### GIVEN EXERCISE
Copy the data word for word, starting at its very beginning and stopping after the line that contains "point(16,18)".

(Pointing data for text and elements)
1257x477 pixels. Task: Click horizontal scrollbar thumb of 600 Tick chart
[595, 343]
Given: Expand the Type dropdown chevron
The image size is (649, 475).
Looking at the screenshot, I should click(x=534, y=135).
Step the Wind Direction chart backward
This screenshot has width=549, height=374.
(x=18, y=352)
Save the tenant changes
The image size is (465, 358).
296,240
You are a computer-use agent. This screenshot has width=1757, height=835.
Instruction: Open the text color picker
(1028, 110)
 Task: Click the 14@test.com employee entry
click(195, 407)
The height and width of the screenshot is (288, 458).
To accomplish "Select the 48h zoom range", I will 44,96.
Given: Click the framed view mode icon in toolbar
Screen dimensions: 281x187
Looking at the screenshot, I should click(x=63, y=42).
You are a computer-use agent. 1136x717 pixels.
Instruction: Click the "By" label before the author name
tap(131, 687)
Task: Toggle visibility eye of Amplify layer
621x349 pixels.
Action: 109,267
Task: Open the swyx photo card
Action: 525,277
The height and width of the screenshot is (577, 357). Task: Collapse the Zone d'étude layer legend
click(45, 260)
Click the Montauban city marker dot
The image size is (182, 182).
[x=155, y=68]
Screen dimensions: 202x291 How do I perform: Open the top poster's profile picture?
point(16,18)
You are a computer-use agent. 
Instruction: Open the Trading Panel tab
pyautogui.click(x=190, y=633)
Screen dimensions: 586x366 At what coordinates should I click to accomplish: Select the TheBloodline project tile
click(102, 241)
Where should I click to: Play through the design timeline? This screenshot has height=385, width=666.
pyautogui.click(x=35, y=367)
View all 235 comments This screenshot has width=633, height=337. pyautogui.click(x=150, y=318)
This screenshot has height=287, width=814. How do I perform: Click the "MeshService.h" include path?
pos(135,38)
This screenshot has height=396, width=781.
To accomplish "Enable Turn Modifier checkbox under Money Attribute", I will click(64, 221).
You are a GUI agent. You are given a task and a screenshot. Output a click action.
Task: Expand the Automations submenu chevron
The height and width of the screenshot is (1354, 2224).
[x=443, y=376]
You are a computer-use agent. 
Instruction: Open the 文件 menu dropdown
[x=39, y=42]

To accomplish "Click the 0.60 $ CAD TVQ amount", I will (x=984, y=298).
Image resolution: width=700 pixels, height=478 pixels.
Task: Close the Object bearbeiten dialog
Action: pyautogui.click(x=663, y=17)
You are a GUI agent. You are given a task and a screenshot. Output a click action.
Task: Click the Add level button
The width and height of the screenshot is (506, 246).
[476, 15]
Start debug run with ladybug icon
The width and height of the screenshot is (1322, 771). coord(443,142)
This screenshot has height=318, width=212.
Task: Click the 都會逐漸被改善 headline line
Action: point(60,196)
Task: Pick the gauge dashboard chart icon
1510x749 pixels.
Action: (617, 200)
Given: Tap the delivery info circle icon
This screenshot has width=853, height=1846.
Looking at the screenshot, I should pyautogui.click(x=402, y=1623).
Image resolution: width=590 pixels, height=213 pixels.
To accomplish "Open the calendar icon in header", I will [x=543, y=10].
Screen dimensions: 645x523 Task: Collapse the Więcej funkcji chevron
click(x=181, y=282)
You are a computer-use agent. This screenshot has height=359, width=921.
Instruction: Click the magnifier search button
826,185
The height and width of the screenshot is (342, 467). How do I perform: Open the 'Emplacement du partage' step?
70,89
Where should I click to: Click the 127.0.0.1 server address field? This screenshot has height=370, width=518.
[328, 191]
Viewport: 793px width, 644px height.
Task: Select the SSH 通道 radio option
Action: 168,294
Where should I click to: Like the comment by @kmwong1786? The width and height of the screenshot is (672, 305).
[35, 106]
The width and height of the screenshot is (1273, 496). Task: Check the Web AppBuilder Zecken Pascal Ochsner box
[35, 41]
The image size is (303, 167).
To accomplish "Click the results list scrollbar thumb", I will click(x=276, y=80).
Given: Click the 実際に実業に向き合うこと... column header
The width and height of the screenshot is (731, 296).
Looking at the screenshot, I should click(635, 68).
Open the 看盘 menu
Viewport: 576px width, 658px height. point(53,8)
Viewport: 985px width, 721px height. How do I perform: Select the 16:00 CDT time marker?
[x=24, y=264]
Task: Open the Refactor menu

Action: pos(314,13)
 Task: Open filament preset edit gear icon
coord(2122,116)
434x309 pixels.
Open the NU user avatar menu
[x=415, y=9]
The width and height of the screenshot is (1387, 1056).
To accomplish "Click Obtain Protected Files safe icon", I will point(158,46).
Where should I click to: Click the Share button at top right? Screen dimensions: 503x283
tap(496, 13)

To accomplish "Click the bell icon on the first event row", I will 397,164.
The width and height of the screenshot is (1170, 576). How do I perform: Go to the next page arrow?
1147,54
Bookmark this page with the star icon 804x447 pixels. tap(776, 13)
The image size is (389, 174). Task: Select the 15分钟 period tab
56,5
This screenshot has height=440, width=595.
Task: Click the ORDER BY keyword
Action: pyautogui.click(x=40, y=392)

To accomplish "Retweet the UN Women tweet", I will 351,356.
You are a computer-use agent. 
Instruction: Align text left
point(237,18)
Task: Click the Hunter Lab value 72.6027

### RESULT
1257x477 pixels. Task: Click horizontal scrollbar thumb of 600 Tick chart
[595, 343]
Given: Expand the Type dropdown chevron
The image size is (649, 475).
Looking at the screenshot, I should click(x=534, y=135).
Step the Wind Direction chart backward
This screenshot has width=549, height=374.
(x=18, y=352)
Save the tenant changes
The image size is (465, 358).
296,240
You are a computer-use agent. This screenshot has width=1757, height=835.
Instruction: Open the text color picker
(1028, 110)
 Task: Click the 14@test.com employee entry
click(195, 407)
The height and width of the screenshot is (288, 458).
To accomplish "Select the 48h zoom range", I will 44,96.
Given: Click the framed view mode icon in toolbar
Screen dimensions: 281x187
Looking at the screenshot, I should click(x=63, y=42).
You are a computer-use agent. 1136x717 pixels.
Instruction: Click the "By" label before the author name
tap(131, 687)
Task: Toggle visibility eye of Amplify layer
621x349 pixels.
Action: 109,267
Task: Open the swyx photo card
Action: 525,277
The height and width of the screenshot is (577, 357). Task: Collapse the Zone d'étude layer legend
click(45, 260)
Click the Montauban city marker dot
The image size is (182, 182).
[x=155, y=68]
Screen dimensions: 202x291 How do I perform: Open the top poster's profile picture?
point(16,18)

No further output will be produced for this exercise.